#### [WORK TO BE COMPLETED]
Filter the material, keeping only lines with the word "click".

#### [DATA TO PROCESS]
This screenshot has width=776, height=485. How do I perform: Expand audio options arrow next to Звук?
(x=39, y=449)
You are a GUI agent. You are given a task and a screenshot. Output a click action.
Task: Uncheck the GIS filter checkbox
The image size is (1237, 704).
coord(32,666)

==

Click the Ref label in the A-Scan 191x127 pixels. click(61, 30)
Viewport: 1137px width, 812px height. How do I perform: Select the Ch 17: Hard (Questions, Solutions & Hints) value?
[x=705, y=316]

#### [OUTPUT FOR THIS EXERCISE]
You are a GUI agent. You are given a task and a screenshot. Output a click action.
Click the Ref label in the A-Scan 191x127 pixels. click(61, 30)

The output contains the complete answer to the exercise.